For low-income, food-deficit countries, foreign donations of food aid often provide supplemental assistance to lower income consumers. Food-aid donors operate on yearly fixed budgets, which cannot readily absorb spikes in prices. Moreover, higher petroleum prices have contributed to a sharp increase in ocean freight rates, making it more costly to deliver needed food aid (see Rising Food Prices Intensify Food Insecurity in Developing Countries,” Amber Waves, February 2008 ).

What’s Ahead: Keeping a Watchful Eye on Prices and Prospects

The future path of food commodity prices will depend on a host of complex factors. Already, crop prices have fallen from their peaks as favorable weather has fostered expectations of large 2008 harvests. Other factors that will influence prices include economic growth, energy prices (which have fallen from summer peaks), the value of the U.S. dollar, and weather in major producing countries. Thus, the movement of food prices cannot be definitively forecast. However, continued economic growth in developing nations would bolster demand and limit replenishment of low world food stocks. Further increases in petroleum prices would raise agricultural production expenses, as well as costs of transporting and processing food commodities.

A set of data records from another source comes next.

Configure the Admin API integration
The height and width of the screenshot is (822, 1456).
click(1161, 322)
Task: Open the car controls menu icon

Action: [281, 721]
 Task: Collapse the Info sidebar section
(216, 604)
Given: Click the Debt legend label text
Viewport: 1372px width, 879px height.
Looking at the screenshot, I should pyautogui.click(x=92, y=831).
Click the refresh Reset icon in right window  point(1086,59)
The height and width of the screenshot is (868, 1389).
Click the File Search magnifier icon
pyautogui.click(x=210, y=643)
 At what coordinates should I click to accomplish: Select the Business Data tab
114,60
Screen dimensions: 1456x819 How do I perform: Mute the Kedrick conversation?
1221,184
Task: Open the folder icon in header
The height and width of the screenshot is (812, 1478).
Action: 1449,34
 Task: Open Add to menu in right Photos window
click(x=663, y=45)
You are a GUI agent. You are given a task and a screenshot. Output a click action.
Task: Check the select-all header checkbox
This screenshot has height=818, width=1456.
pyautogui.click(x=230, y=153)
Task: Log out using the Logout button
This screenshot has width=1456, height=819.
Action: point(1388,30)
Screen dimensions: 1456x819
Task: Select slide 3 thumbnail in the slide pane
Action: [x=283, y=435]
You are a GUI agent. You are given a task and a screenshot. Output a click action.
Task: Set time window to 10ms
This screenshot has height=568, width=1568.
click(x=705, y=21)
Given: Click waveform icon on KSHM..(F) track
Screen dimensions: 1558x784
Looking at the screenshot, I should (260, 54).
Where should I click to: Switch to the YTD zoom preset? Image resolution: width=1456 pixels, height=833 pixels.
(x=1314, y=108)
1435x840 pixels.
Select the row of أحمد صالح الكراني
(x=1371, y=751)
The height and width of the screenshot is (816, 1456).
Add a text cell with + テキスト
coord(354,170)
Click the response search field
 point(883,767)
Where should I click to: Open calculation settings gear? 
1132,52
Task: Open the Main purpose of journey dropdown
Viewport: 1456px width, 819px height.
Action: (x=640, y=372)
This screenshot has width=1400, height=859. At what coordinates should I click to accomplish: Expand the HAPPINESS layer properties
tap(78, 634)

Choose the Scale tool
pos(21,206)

According to USDA’s 10-year projections, growth in global biofuels production is expected to slow, particularly production of biofuels from grains and oilseeds. Given current U.S. ethanol policy, demand growth for ethanol-enhanced gasoline in the U.S. will slacken as the market for gasoline blended with 10-percent ethanol (commonly sold as “E10”) is satisfied. However, continuing demand for grains and oilseeds for biofuel production, combined with strong world food demand, means that global agricultural commodity prices are not expected to retreat to past levels.

Also important will be the degree to which the world’s agricultural community increases production in response to higher food commodity prices. High agricultural commodity prices raise economic incentives for expanded production through both increases in land use and gains in yields. Higher production costs can offset some of these production incentives by reducing farmers’ profits. Also, farmers without credit and other financial resources may choose to plant less or grow less input-intensive crops.

Will agricultural growers and producers worldwide adequately adjust to new farming opportunities and challenges posed by wide fluctuations in energy costs? The quality and quantity of expanded cropland, as well as water shortages and irrigation challenges, will influence future yields and output. Higher food prices could encourage producers to embrace genetically modified seeds and other types of yield-enhancing technology. And, the effects of weather on agricultural markets will continue to be important, particularly when global stocks are low, making prices more vulnerable to production shortfalls.